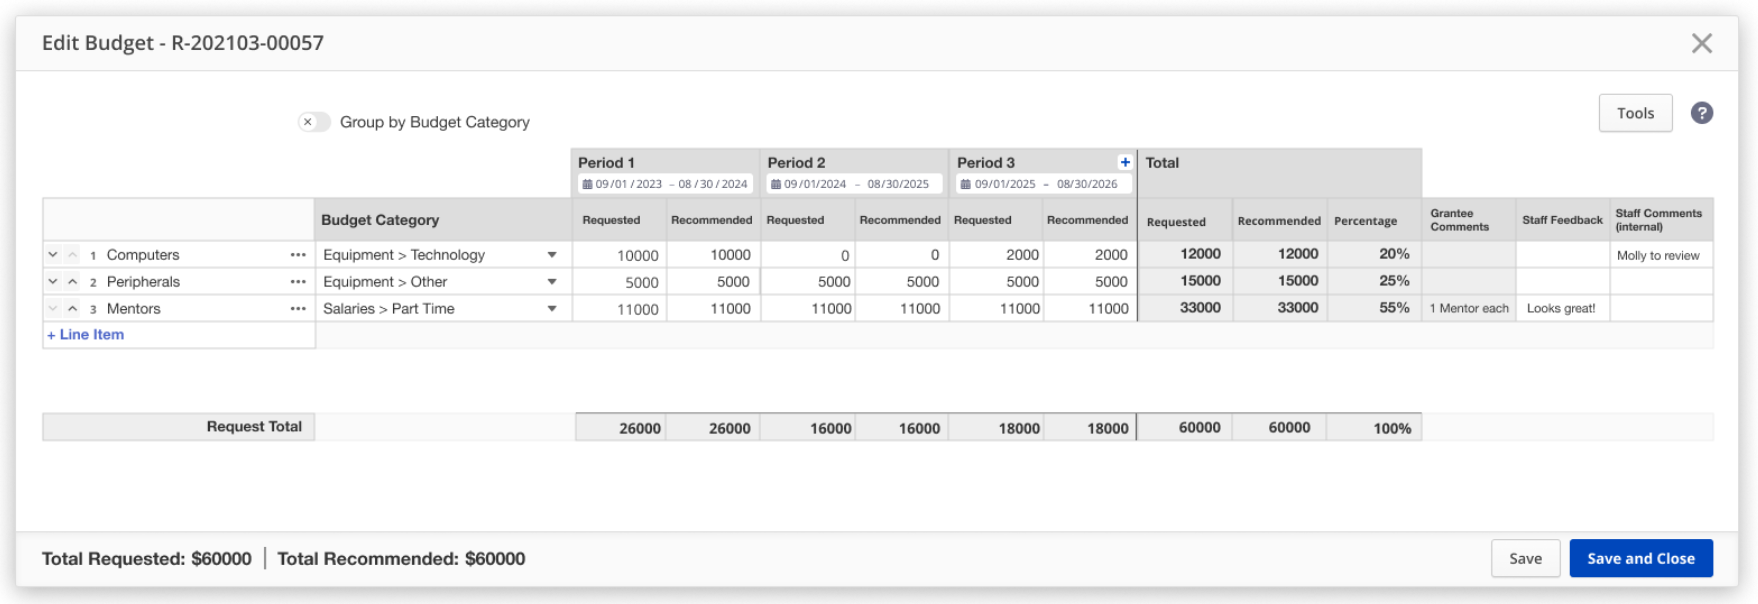Screen dimensions: 1758x604
Task: Open ellipsis menu for Mentors row
Action: point(298,309)
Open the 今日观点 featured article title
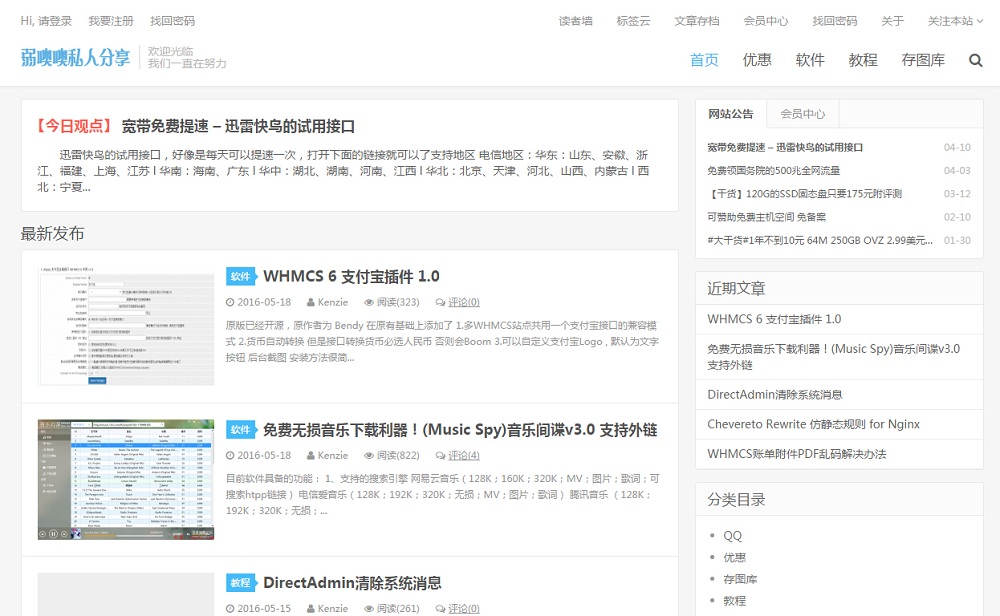The height and width of the screenshot is (616, 1000). pyautogui.click(x=238, y=126)
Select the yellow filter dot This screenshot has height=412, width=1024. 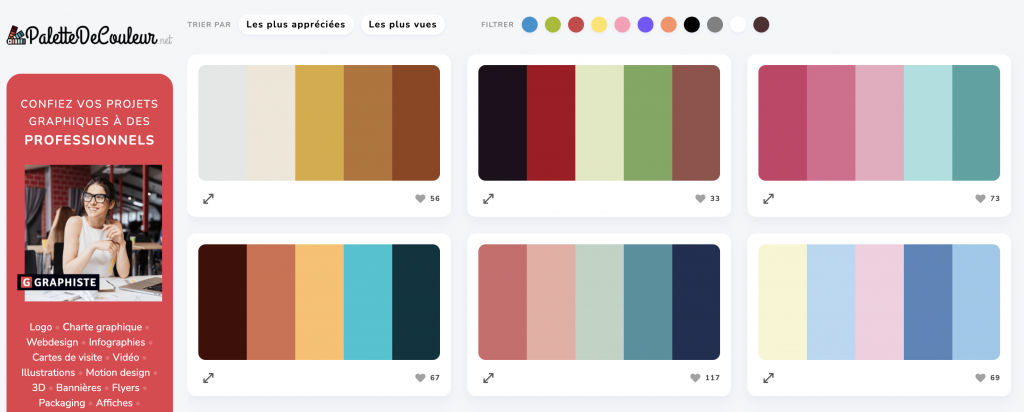[x=599, y=24]
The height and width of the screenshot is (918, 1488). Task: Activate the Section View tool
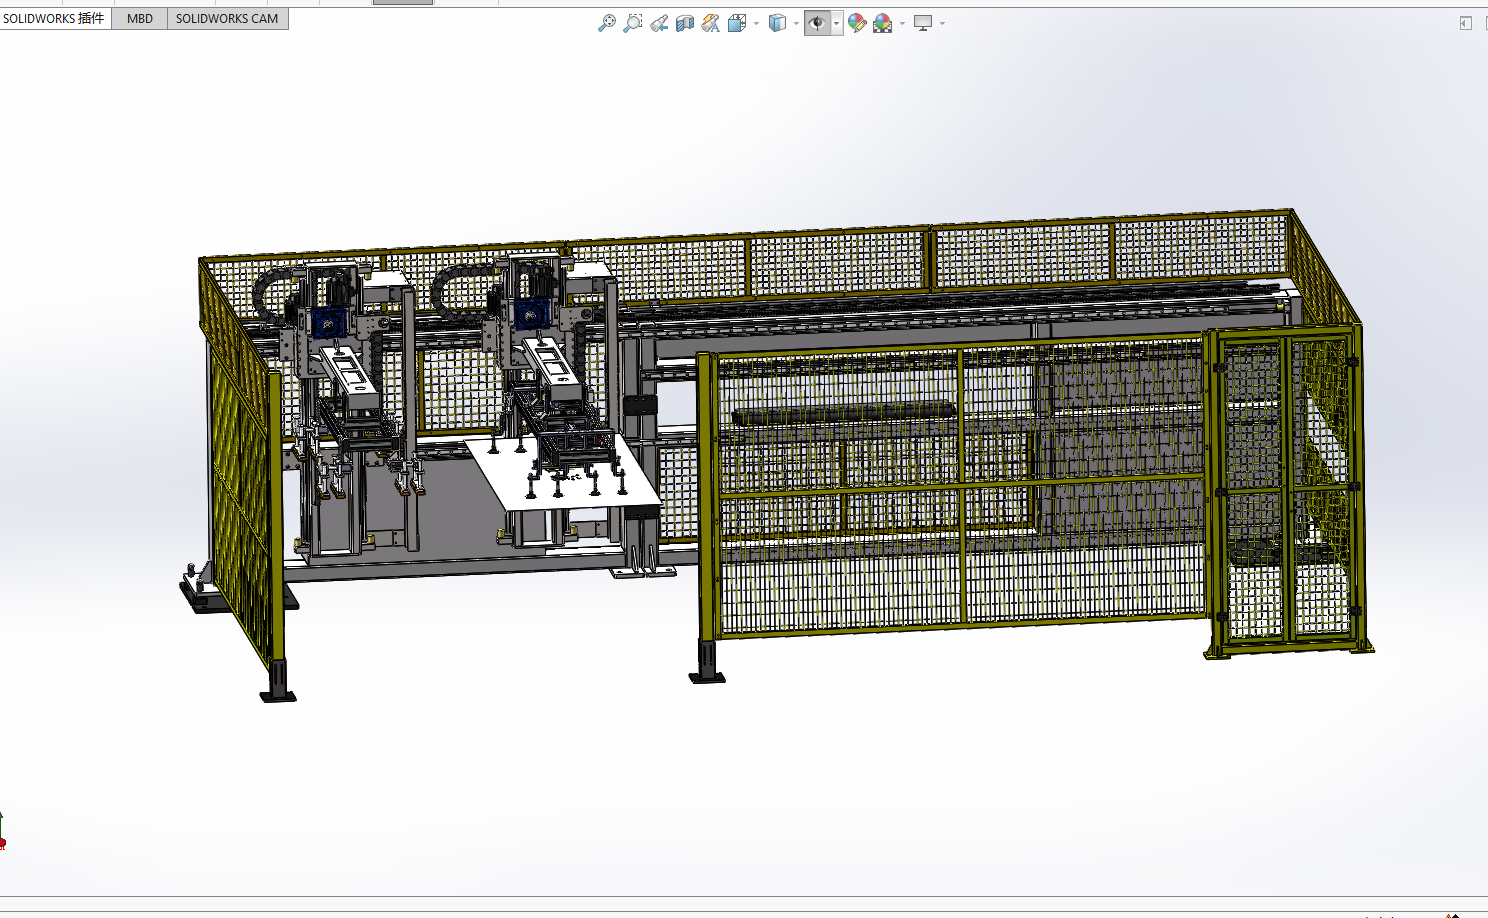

--*--

Tally the lines of the records above that contain the string "Open", where case counts, and reply with only the number.

_Result below_
2